(Collection entries)
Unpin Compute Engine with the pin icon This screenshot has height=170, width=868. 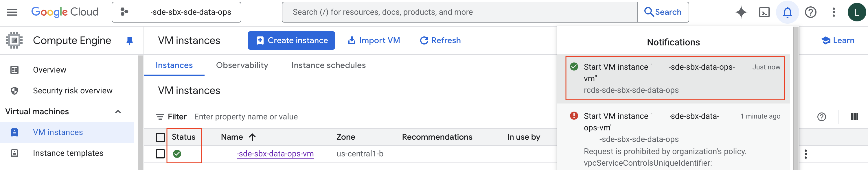[x=129, y=41]
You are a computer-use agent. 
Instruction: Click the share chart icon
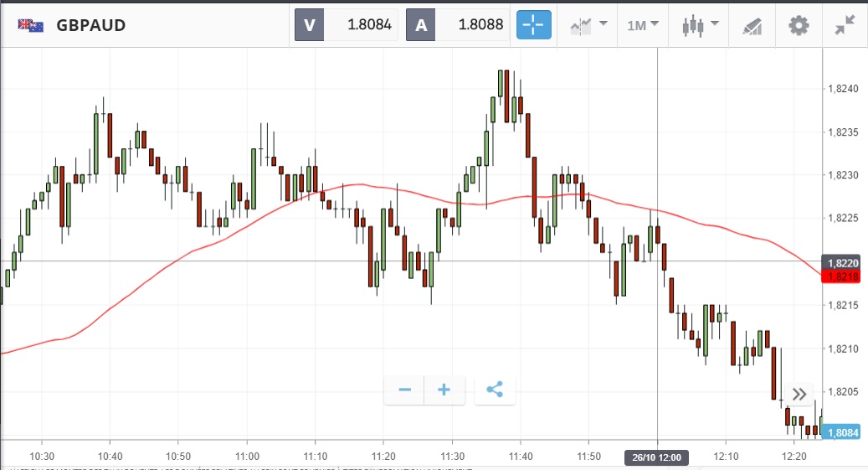495,390
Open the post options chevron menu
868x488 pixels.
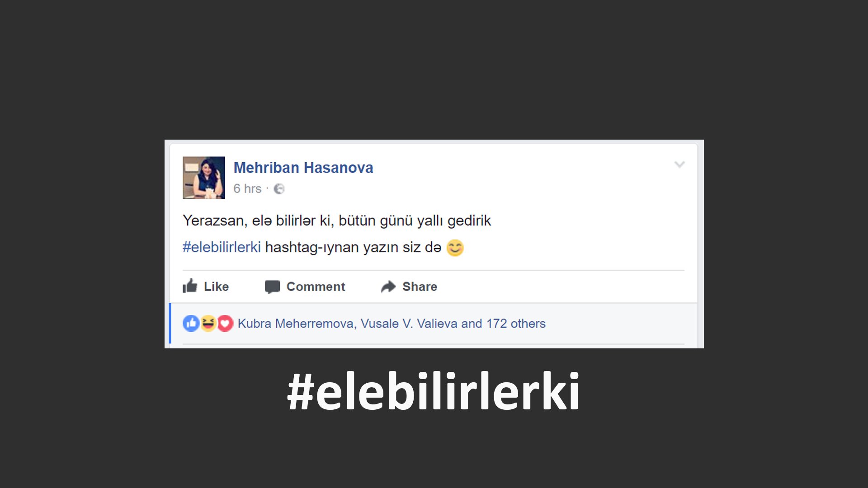point(679,164)
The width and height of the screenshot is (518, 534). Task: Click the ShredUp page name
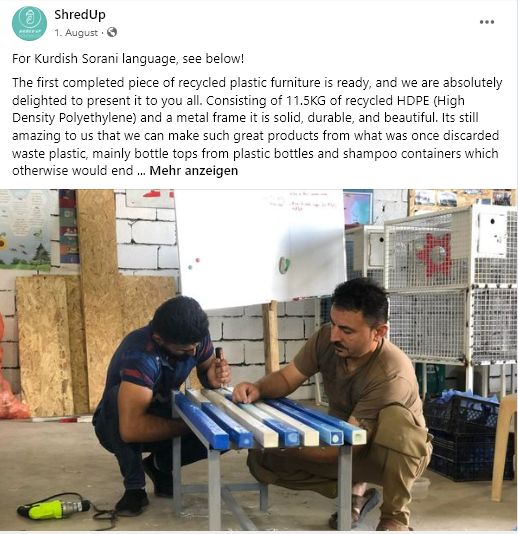tap(80, 15)
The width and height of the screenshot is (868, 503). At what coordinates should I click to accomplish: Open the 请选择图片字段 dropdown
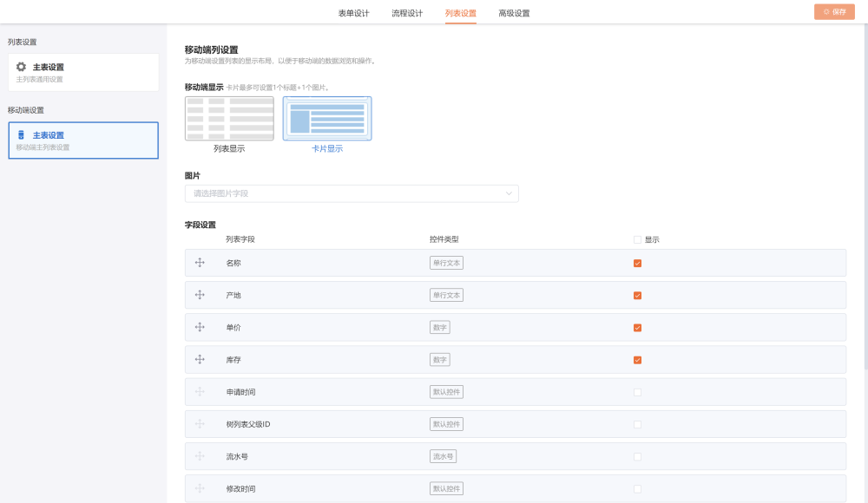click(x=347, y=193)
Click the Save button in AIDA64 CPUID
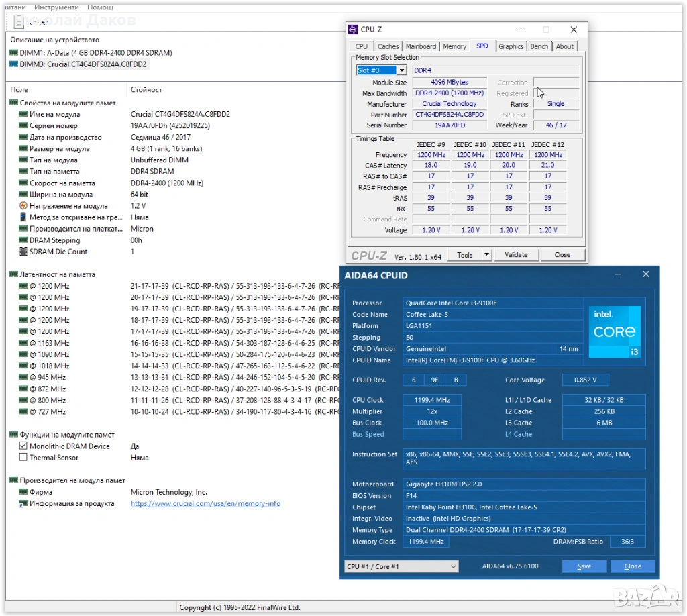The width and height of the screenshot is (687, 616). (584, 566)
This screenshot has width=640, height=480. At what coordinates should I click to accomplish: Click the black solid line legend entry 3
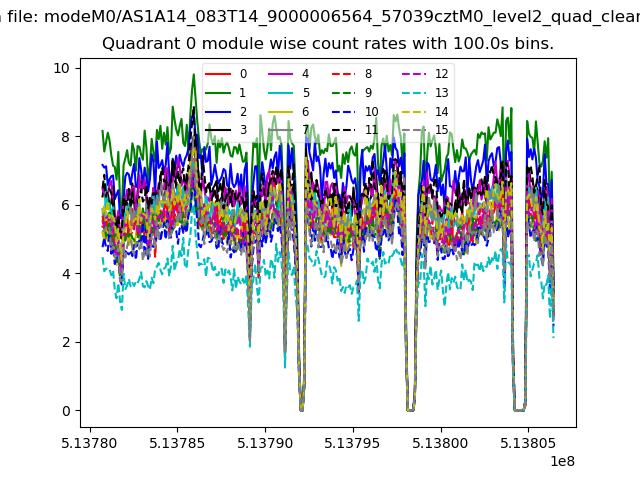[x=217, y=130]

◆ ASSIGNMENT: Each line from the line containing "Open the post options chevron menu" through the final line of the data above must be retyped exactly; nothing else, and no pictures, may appear.

◆ ANSWER TO THIS EXERCISE:
Open the post options chevron menu
868x488 pixels.
point(679,164)
The width and height of the screenshot is (518, 534). Task: Click the ShredUp page name
tap(80, 15)
The width and height of the screenshot is (868, 503). At what coordinates should I click to accomplish: Open the 请选择图片字段 dropdown
click(x=347, y=193)
Click the Save button in AIDA64 CPUID
The width and height of the screenshot is (687, 616). (584, 566)
This screenshot has width=640, height=480. At what coordinates should I click to accomplish: Click the black solid line legend entry 3
[x=217, y=130]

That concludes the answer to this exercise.